# Comparison with pandas

[pandas](https://pandas.pydata.org) is a popular Python library for data analysis and manipulation. 

GreenplumPython strives to provide a pandas-like interface so that people can get started with it quickly.

In [1]:
import pandas as pd
import greenplumpython as gp
gp

<module 'greenplumpython' from '/home/gpadmin/.local/lib/python3.9/site-packages/greenplumpython/__init__.py'>

However, due to the discrepency in the purposes they serve, that is,
* GreenplumPython is an interface to a remote database system, while
* pandas is a library for manipulating local in-memory data

there are still some important differences in their interface.

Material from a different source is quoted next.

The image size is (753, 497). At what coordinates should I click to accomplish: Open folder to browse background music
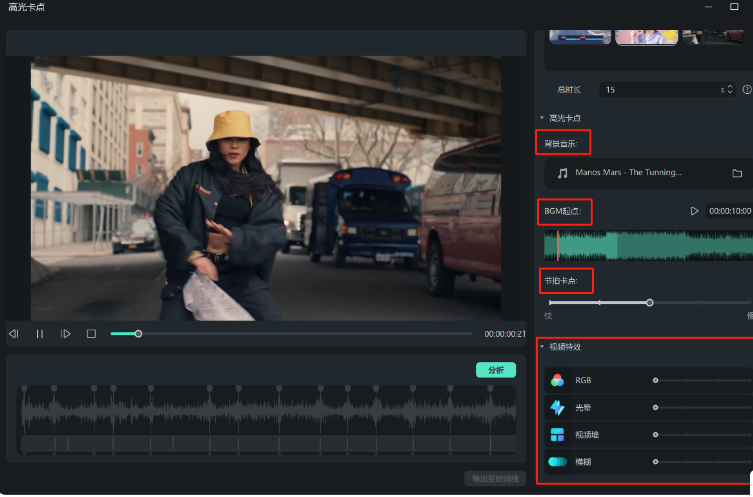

This document covers the similarities and the differences between GreenplumPython and pandas, as well as the rationales behind.

## Data Structure

The core data structure of GreenplumPython, `Table`, is fundamentally similar to `Dataframe` in pandas in that
* Data are organized into rows and columns;
* Columns can be of different types, and can be accessed by name;
* Rows are of the same type, and are iterable.

Next, we will see similarities and differences between them in detail with examples.

### Getting Access to the Structure

For example, suppose we have some information of students, including students' names and ages:

In [2]:
students = [("alice", 18), ("bob", 19), ("carol", 19)]
students

[('alice', 18), ('bob', 19), ('carol', 19)]

For analyzing them, we might want to create a pandas `DataFrame` as follows:

In [3]:
df = pd.DataFrame.from_records(students, columns=["name", "age"])
df

Unnamed: 0,name,age
0,alice,18
1,bob,19
2,carol,19


We can also create a `Table` in GreenplumPython from the same data in a very similar way:

In [4]:
db = gp.database(dbname="gpadmin")
t = gp.to_table(students, column_names=["name", "age"], db=db)
t

name,age
alice,18
bob,19
carol,19


But here is an important **difference**:
- a `Table` in GreenplumPython must be created in a database, while
- pandas does not have the concept of "database".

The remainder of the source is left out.